• [Collection entries]
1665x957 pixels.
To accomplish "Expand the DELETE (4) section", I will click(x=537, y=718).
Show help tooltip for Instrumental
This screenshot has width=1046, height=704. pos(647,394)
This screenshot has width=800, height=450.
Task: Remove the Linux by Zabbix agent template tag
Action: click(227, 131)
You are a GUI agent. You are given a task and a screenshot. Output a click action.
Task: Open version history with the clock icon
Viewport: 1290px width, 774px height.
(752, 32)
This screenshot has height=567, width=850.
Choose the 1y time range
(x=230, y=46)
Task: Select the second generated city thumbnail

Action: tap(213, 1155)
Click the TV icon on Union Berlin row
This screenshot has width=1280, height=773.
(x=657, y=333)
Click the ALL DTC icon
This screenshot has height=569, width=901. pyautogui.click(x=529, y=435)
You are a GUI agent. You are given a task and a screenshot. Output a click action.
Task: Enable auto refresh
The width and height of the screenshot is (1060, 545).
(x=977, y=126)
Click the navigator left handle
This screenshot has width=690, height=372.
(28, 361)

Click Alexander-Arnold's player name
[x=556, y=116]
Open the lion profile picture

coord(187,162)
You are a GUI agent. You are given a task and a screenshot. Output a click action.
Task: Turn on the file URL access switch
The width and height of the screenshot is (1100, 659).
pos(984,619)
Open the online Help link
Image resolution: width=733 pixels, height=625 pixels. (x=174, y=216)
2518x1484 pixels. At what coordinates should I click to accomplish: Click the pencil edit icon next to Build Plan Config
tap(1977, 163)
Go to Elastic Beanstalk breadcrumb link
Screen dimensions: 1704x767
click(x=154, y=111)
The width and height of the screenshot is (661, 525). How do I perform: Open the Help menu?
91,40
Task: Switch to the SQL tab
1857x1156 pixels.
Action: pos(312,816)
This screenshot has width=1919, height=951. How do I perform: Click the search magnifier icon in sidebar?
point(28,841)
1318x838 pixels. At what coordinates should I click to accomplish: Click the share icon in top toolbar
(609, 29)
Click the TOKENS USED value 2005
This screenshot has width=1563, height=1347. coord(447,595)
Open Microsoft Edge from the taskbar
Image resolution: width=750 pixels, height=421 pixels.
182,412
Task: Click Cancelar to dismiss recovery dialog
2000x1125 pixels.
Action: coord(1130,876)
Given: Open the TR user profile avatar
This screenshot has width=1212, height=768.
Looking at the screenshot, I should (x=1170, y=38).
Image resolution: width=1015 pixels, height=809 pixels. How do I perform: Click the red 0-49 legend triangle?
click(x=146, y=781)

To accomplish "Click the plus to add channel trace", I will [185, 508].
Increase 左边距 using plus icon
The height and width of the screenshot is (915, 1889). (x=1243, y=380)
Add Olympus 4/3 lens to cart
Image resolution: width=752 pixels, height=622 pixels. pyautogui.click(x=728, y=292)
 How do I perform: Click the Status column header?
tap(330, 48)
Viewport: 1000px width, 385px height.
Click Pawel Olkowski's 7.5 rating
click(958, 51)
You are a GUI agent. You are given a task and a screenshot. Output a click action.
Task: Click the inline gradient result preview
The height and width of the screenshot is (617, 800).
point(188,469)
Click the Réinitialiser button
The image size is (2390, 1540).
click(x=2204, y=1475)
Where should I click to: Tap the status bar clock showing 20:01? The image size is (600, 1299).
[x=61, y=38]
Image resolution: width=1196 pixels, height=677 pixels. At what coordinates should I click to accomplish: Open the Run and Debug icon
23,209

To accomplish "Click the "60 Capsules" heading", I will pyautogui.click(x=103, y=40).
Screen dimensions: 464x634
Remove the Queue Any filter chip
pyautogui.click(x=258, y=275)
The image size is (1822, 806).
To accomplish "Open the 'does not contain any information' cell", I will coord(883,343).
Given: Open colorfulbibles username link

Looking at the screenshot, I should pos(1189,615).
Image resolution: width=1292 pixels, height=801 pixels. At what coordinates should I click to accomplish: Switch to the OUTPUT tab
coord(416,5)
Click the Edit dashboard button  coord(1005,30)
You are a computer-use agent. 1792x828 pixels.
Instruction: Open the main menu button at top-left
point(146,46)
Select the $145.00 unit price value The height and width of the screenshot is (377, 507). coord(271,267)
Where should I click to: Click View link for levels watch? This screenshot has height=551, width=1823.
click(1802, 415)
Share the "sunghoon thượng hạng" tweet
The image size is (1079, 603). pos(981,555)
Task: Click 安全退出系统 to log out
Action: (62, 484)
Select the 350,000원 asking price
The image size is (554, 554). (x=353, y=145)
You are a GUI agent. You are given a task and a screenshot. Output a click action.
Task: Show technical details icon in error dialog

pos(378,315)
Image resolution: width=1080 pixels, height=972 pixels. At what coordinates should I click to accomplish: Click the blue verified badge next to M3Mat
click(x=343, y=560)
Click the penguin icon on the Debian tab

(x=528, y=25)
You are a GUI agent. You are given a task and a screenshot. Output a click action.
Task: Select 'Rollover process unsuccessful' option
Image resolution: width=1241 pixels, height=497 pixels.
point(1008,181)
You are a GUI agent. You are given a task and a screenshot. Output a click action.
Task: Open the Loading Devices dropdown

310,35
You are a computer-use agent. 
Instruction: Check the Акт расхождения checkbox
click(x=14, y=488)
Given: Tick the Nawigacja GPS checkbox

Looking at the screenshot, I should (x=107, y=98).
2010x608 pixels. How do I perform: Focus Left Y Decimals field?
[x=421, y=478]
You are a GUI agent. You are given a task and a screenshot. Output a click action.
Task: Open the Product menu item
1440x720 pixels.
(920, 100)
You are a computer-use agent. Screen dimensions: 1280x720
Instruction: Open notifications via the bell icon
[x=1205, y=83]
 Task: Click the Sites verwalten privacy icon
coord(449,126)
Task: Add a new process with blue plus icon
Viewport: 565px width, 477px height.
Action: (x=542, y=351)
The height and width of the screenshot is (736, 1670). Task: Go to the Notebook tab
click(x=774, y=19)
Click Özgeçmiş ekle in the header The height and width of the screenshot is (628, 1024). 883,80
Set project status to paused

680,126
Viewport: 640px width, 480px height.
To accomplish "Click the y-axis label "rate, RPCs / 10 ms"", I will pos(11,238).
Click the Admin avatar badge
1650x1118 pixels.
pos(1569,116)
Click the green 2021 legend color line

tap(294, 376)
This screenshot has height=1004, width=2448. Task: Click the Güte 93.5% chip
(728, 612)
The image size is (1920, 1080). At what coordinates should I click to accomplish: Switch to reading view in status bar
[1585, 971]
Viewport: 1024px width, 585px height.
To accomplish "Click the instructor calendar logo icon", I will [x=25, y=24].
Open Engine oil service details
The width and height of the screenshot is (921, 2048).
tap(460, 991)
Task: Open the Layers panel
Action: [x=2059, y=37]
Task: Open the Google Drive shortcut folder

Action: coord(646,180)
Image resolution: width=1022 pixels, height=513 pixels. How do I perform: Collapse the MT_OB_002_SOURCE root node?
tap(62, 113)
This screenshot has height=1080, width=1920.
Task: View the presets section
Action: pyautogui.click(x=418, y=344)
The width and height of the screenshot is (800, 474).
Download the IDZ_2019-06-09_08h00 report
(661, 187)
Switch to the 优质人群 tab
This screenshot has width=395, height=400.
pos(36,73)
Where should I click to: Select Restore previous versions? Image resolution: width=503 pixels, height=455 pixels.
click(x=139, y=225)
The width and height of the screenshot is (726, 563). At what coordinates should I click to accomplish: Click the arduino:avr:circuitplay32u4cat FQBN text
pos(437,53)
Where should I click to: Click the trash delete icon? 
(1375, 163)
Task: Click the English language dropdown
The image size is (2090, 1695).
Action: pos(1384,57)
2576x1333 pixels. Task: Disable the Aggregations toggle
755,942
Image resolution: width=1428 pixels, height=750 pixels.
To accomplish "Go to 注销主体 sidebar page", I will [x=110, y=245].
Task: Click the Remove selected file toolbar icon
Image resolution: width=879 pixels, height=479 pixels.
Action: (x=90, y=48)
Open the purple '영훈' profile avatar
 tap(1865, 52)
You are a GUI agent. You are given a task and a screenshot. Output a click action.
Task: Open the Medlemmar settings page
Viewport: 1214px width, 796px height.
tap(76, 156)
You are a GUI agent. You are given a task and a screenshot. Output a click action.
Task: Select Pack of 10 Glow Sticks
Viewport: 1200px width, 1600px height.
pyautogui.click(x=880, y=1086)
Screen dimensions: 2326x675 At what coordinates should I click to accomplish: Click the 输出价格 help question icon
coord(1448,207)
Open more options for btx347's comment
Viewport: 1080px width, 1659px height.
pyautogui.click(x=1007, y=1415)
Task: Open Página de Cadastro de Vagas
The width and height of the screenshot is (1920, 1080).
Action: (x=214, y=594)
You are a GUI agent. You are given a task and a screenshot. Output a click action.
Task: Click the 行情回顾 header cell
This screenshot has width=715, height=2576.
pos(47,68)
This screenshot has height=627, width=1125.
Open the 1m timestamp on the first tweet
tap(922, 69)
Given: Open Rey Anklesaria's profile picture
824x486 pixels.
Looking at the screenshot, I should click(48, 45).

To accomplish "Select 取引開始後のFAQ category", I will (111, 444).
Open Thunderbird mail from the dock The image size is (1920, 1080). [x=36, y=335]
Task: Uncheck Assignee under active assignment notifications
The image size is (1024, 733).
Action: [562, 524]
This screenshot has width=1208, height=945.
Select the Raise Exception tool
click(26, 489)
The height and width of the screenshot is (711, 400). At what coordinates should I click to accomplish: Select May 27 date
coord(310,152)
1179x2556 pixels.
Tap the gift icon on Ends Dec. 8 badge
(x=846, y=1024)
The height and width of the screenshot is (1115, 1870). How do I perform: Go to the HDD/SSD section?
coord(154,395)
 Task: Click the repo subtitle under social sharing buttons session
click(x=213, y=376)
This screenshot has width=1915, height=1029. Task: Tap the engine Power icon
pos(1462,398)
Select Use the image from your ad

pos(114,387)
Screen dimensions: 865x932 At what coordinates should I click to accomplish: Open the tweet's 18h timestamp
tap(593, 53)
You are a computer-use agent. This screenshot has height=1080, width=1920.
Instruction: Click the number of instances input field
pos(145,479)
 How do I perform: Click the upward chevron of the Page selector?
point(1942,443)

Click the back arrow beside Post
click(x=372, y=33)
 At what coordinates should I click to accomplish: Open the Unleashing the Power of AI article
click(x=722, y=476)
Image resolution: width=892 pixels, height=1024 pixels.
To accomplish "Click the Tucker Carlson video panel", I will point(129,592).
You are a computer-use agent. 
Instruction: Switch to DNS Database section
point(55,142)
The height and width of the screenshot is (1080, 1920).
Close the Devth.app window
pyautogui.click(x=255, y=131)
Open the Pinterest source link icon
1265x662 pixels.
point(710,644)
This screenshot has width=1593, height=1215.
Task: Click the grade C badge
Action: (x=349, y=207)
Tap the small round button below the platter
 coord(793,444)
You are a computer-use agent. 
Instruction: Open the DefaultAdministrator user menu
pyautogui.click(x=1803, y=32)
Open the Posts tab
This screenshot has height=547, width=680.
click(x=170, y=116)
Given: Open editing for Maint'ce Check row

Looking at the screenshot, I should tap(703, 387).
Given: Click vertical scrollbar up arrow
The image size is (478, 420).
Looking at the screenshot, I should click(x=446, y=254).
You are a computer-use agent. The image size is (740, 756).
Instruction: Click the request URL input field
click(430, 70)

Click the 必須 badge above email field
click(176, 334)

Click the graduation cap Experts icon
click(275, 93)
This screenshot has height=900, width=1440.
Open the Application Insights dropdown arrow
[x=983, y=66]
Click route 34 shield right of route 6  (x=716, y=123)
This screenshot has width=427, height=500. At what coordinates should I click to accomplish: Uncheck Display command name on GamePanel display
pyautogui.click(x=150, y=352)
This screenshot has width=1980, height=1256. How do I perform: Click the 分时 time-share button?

• [GIVEN INSTRUCTION]
Copy the lines of the entries word for word, starting at the line containing "Tap the small round button below the platter" and ending at the line containing "Click route 34", both included.

• [ANSWER BELOW]
Tap the small round button below the platter
 coord(793,444)
You are a computer-use agent. 
Instruction: Open the DefaultAdministrator user menu
pyautogui.click(x=1803, y=32)
Open the Posts tab
This screenshot has height=547, width=680.
click(x=170, y=116)
Given: Open editing for Maint'ce Check row

Looking at the screenshot, I should tap(703, 387).
Given: Click vertical scrollbar up arrow
The image size is (478, 420).
Looking at the screenshot, I should click(x=446, y=254).
You are a computer-use agent. The image size is (740, 756).
Instruction: Click the request URL input field
click(430, 70)

Click the 必須 badge above email field
click(176, 334)

Click the graduation cap Experts icon
click(275, 93)
This screenshot has height=900, width=1440.
Open the Application Insights dropdown arrow
[x=983, y=66]
Click route 34 shield right of route 6  (x=716, y=123)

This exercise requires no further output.